OPPORTUNITÀ MAL VISSUTA
S’è rivelato un’opportunità mal vissuta e il simbolo non del commissariamento dei partiti - che comunque se lo sarebbero meritato - ma dello sforzo di riconnetterli con il senso comune e con il buon senso. Forse gli italiani hanno capito il messaggio, mentre la politichetta lo ha rifiutato. Draghi ha sempre dichiarato lo stretto necessario, distinguendosi nell’evitare il bla bla. Sobrio nella comunicazione, attentissimo a demolire il mito italianissimo e provincialotto della cosiddetta dichiarazia. Basti vedere come ha gestito ieri la sua uscita di scena nelle Comunicazioni del Presidente del Consiglio in Cdm: «Voglio annunciarvi che questa sera rassegnerò le mie dimissioni nelle mani del Presidente della Repubblica. In questi giorni da parte mia c’è stato il massimo impegno per proseguire nel cammino comune, anche cercando di venire incontro alle esigenze che mi sono state avanzate dalle forze politiche. Come è evidente dal dibattito e dal voto di oggi in Parlamento questo sforzo non è stato sufficiente. Dal mio discorso di insediamento in Parlamento ho sempre detto che questo esecutivo sarebbe andato avanti soltanto se ci fosse stata la chiara prospettiva di poter realizzare il programma di governo su cui le forze politiche avevano votato la fiducia». 

LE CONDIZIONI
Queste condizioni - incalza Draghi - «oggi non ci sono più. Vi ringrazio per il vostro lavoro, i tanti risultati conseguiti. Dobbiamo essere orgogliosi di quello che abbiamo raggiunto, in un momento molto difficile, nell’interesse di tutti gli Italiani. Grazie».  Il metodo Draghi, l’agenda Draghi, stanno tutte in questa sintesi finale del governo dell’ex SuperMario. Ovvero, o ci si rende conto che l’Italia si può salvare e rilanciare tutti insieme oppure, continuando con le logiche di sempre, non si va da nessuna parte. Prendere o lasciare. Conte ha lasciato, ma tanti altri non vedevano l’ora di farlo desistere. E la loro paura atavica nei confronti di un politico diverso si era già manifestata nel momento in cui lo silurarono - aiutati dai suoi errori - nella corsa al Colle. Forse il governo Draghi è finito allora.  Eppure, al netto dei temibilissimi colpi di coda, Draghi ha affrontato il Covid con decisione e soprattutto ha rimesso mano al Pnrr italiano riuscendo a garantire, in cambio dell’inizio delle riforme, l’arrivo delle prime tranche degli oltre 200  miliardi destinati all’Italia. Recuperando un’immagine nazionale di affidabilità che è difficilissima da creare e molto facile da distruggere. 
 

DISCREZIONE OPEROSA
Il 13 febbraio 2021, Draghi giurò in un Quirinale semideserto per le regole dettate dalla necessità di contrastare il virus.
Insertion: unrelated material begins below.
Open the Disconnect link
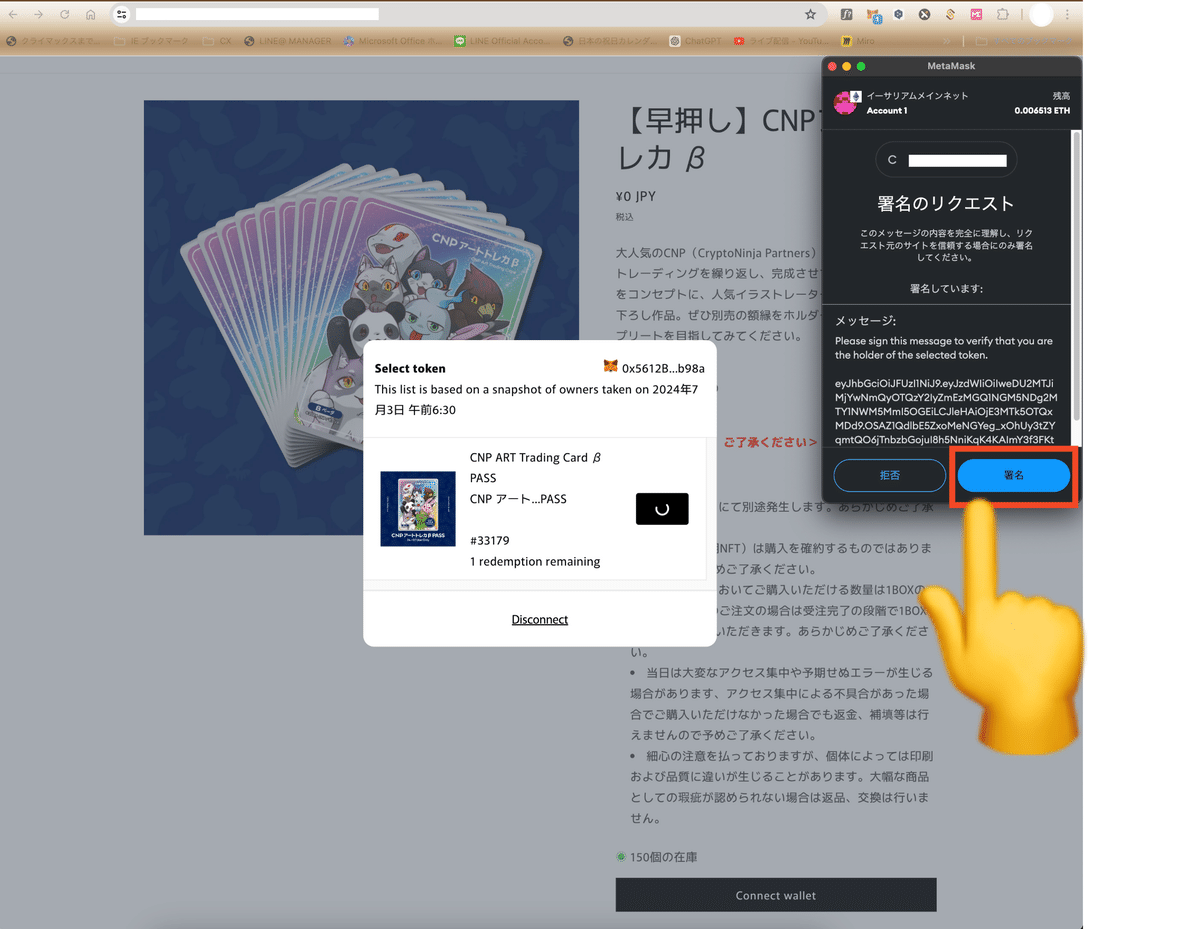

E fin da subito apparve chiaro il tratto distintivo del suo esecutivo: la discrezione operosa. È quella che ha cercato di difendere fino a ieri contro tutti e contro tutto. Tentando di essiccare una palude ma il fango ti avvolge e ti inghiotte. E se ne infischia - pur fingendo di applaudire a parole nazional-popolari del tipo: «Sono un nonno al servizio delle istituzioni» - dei buoni propositi. Come quello espresso il 19 marzo scorso da Draghi a proposito delle difficoltà economiche degli italiani: «Questo non è il momento di prendere, è il momento di dare». E via a una serie di provvedimenti per tagli fiscali, ristori alle aziende, sostegni al mondo del lavoro. Cose fatte e tante cose da fare. Se non fosse che il Palazzo - inteso come un ciuffo e come una pochette ma sotto sotto semi-unanime nella condanna dell’intruso - s’è preso la sua rivincita.